Because of the incessant demands for a nutrient and calorie dense diet, especially during the most rapid period of brain growth perinatally, during a time of absolute dependency, it was vital to prevent periods of nutrient deprivation. This is of interest in light of the fact that although the brains of newborn humans and chimps are similar in size, human infants have about one pound of body fat. Body fat is almost nonexistent in chimp newborns. This fat store provided calories that could last for three weeks and thus constituted a formidable buffer against environmental variability. Fat deposition in the human fetus accounts for 90% of the weight gain leading up to delivery. This represents an exceptional metabolic commitment and suggests that it somehow facilitates the survival of the infant.

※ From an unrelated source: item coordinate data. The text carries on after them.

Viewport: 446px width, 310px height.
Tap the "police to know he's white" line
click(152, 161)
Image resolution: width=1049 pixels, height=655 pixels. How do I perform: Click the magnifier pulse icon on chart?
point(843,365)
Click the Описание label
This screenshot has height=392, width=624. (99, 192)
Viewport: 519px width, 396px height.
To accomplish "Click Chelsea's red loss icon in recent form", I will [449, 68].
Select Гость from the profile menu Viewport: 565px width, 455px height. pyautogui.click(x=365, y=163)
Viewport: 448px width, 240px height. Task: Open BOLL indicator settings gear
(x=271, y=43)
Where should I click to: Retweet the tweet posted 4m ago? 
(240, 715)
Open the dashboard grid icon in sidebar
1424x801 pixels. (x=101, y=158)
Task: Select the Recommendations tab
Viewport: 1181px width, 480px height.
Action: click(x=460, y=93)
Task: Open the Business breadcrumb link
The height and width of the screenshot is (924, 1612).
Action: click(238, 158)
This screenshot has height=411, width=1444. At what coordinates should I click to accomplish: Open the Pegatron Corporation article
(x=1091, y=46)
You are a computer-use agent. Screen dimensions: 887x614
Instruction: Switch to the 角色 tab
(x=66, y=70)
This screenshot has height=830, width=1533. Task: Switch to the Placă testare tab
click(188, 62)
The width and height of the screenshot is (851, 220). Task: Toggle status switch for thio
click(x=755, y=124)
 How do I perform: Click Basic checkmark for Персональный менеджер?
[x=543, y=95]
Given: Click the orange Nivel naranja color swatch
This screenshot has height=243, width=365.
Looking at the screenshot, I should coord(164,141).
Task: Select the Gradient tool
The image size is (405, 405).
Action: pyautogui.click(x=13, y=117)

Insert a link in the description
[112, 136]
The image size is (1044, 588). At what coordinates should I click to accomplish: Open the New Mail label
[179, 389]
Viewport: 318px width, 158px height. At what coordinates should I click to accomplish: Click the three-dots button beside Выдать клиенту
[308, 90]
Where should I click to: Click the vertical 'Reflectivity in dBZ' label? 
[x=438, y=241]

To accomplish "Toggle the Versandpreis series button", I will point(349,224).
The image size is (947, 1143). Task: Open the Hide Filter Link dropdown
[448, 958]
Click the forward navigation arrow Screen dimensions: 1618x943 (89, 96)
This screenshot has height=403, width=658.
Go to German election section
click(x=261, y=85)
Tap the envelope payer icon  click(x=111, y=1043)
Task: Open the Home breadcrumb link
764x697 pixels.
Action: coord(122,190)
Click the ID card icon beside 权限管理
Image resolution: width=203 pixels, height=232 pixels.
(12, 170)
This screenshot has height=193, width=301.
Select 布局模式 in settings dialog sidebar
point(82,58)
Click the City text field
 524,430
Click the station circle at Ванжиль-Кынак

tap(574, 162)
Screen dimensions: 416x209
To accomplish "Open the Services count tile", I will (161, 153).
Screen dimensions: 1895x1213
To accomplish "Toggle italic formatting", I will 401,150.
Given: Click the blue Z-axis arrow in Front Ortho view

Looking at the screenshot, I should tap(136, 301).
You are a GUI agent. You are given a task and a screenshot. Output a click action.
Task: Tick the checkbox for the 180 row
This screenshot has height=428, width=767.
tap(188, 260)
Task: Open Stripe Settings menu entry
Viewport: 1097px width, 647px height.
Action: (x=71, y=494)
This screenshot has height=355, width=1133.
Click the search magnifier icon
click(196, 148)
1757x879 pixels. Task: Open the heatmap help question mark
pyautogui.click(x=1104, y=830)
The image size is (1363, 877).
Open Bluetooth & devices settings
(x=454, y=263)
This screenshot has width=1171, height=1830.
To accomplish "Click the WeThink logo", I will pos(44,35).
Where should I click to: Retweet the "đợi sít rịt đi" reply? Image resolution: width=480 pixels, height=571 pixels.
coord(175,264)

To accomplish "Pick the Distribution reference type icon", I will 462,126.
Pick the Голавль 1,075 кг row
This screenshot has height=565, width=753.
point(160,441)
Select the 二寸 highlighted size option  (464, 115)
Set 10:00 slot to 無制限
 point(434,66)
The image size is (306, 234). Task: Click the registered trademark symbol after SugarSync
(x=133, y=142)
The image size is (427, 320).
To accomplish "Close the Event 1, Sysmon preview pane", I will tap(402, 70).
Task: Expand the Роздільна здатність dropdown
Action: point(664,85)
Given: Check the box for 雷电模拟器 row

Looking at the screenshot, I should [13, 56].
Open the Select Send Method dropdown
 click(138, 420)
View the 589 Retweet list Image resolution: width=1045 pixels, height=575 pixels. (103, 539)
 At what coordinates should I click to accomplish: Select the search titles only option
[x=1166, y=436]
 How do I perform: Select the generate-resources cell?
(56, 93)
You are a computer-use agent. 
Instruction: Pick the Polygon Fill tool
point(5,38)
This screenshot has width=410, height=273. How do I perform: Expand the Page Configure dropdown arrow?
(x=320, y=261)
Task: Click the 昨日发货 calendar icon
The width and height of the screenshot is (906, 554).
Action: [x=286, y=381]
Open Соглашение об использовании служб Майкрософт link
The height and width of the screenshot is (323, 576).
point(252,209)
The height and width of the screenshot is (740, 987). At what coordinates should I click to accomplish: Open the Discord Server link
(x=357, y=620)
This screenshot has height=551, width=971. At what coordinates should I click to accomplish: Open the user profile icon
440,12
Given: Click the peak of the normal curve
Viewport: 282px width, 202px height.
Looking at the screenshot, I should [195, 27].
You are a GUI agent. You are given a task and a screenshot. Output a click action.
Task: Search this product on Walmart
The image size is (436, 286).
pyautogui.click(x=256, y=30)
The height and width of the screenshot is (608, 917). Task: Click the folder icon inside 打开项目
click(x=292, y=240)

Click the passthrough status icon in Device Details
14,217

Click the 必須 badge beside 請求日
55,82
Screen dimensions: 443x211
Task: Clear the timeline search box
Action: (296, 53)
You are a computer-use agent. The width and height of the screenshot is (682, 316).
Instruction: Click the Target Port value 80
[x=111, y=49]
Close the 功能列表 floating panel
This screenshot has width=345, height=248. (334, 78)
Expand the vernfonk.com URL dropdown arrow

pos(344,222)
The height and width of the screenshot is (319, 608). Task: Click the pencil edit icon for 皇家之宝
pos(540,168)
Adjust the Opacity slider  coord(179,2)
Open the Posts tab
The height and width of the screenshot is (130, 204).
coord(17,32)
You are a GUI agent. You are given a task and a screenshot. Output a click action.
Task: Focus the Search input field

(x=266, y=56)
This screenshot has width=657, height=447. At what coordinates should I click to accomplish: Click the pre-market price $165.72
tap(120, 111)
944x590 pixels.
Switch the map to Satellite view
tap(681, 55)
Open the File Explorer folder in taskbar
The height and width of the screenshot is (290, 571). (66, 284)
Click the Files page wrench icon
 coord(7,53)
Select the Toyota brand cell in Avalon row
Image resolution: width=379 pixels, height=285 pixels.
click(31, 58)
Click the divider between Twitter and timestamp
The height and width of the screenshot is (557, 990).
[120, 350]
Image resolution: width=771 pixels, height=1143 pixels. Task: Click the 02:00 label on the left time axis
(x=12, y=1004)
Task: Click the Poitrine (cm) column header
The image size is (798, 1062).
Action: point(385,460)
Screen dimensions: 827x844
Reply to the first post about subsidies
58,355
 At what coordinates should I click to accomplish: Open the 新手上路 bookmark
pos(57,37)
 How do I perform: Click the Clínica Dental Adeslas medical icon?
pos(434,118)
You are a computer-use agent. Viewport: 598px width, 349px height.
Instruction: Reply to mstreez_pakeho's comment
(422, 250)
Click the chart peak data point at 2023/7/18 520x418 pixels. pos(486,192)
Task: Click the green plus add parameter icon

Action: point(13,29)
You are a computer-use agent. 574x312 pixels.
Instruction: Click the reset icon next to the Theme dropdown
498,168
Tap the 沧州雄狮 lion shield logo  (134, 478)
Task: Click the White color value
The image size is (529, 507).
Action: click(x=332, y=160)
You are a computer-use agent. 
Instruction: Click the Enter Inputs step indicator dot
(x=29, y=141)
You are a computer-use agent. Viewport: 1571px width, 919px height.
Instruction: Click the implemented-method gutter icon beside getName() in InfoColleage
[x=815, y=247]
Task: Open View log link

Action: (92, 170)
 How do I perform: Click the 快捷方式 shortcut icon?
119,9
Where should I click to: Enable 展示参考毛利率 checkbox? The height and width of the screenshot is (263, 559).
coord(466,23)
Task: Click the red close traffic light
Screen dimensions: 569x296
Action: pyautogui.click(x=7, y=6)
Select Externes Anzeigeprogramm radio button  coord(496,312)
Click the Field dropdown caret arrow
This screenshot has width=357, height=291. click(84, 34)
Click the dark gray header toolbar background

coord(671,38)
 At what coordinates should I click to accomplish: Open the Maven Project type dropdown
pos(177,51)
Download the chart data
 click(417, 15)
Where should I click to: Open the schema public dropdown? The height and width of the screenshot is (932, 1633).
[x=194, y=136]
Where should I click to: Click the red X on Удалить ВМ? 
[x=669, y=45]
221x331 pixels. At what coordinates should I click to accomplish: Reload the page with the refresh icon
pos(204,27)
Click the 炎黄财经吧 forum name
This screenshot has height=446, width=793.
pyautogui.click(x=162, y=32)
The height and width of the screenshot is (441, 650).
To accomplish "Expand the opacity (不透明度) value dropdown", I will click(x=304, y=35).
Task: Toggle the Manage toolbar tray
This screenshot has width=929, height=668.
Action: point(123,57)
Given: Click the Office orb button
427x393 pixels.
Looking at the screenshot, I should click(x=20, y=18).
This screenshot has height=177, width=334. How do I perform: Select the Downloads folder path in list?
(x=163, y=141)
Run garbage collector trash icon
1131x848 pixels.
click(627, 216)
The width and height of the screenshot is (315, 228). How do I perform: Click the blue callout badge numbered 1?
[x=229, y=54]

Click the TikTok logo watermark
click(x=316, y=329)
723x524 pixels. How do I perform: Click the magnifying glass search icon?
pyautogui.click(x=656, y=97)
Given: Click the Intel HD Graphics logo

From a caloric perspective, the brain is able to utilize glucose but can't tap into fat or protein sources to any degree. It does posses the metabolic machinery to generate energy from ketone bodies, which are compounds that occur due to partial fat combustion. These are efficiently burned in the brain and can provide 30% of its caloric demands during the newborn period. Ketones are also a source of carbon for the synthesis of brain lipids and cholesterol that comprise a large fraction of neuronal cell membranes. Neurons work by being active electrically. Most cells manifesting high electrical activity (such as neurons, photoreceptor cells and cardiac cells) have a high concentration of DHA (docosahexanoic acid-a long chain omega 3 fatty acid that provides membrane flexibility and function). The DHA concentration in the fat stores at birth is higher than it is at any other time. A shore-based diet provides a continuous supply of this vital nutrient for the synthesis and recycling of neuronal membranes and synaptic connections.
These dietary demands are vital at birth, but are no less important for the aging brain. High energy requirements and the demand for a nutrient dense diet with abundant long-chain omega 3 fatty acids are critical for optimal brain function and act to slow brain aging. The efficiency with which the brain metabolizes glucose declines as we age. If energetic demands are to be successfully met as we age, ketone bodies are an ideal fuel source because they generate energy with lower oxygen use and are delivered to the brain via a different transporter than glucose uses. For these reasons current dietary choices should more closely mirror the shore-based diet responsible for the rapid evolution of the flexible thinking machine we call our brain.